Ziffer’s accompanying article highlights the problem awaiting the housing market and economy:

‘Extend and pretend’

The good news is that almost half of customers who deferred mortgages intend to revert to normal payments, according to new data from banking analysts at UBS.

An anonymous survey of almost 1,000 people with a mortgage found a further third intend to switch to interest-only payments, meaning they will be “servicing” the loan but will not be reducing the capital amount they owe.

But one-in-five intend to extend the deferral. And it gets worse from there.

“The credit quality of customers intending to ask their bank to extend their deferral is concerning,” the report noted.

“Of these customers we found: 40 per cent overstated their income in their mortgage application; 15 per cent understated other debts; 67 per cent are on [wage subsidy] JobKeeper; 25 per cent are on [unemployment benefit] JobSeeker.”

Both JobSeeker and JobKeeper are about to be trimmed back.

For those on JobSeeker, it means their income will drop from $558 to $408 a week.

The full-time JobKeeper rate falls from $1,500 to $1,200 a fortnight and a part-time rate is being introduced that will halve payments for those working less than 20 hours a week..

That is a big issue, because incomes have already been smashed by the coronavirus crisis and the recession.

Customers who deferred mortgages were already much more likely to have lost income. That means customers who overstated their income on their original application are now in a much worse position than their bank potentially understands.

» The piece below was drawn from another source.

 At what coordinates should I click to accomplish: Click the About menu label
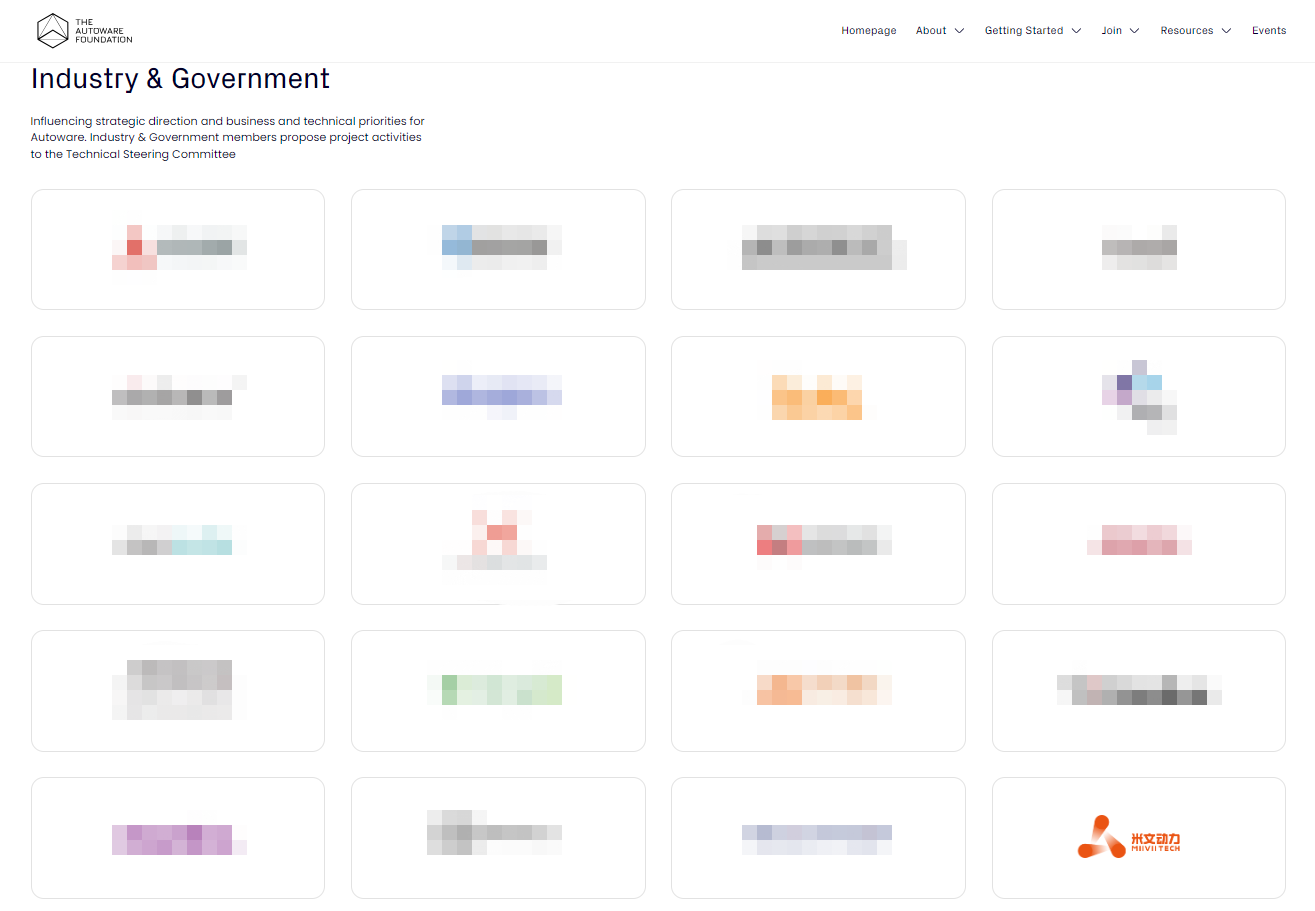(930, 31)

JobKeeper changes are now set in stone

“An overstatement of income by around 20 per cent would suggest that their income is around 40 per cent lower than the banks had expected since the mortgage had been taken out,” the report warned.

UBS is suggesting a practice called “extend-and-pretend” could be the best option, essentially kicking the problem further down the road and hoping things improve.

It is urging banks to do “significant due diligence” before extending deferrals or moving people to interest-only loans.

That is because many borrowers are “likely to be under more stress than the banks perceive” and many “should be considered delinquent, in our view.”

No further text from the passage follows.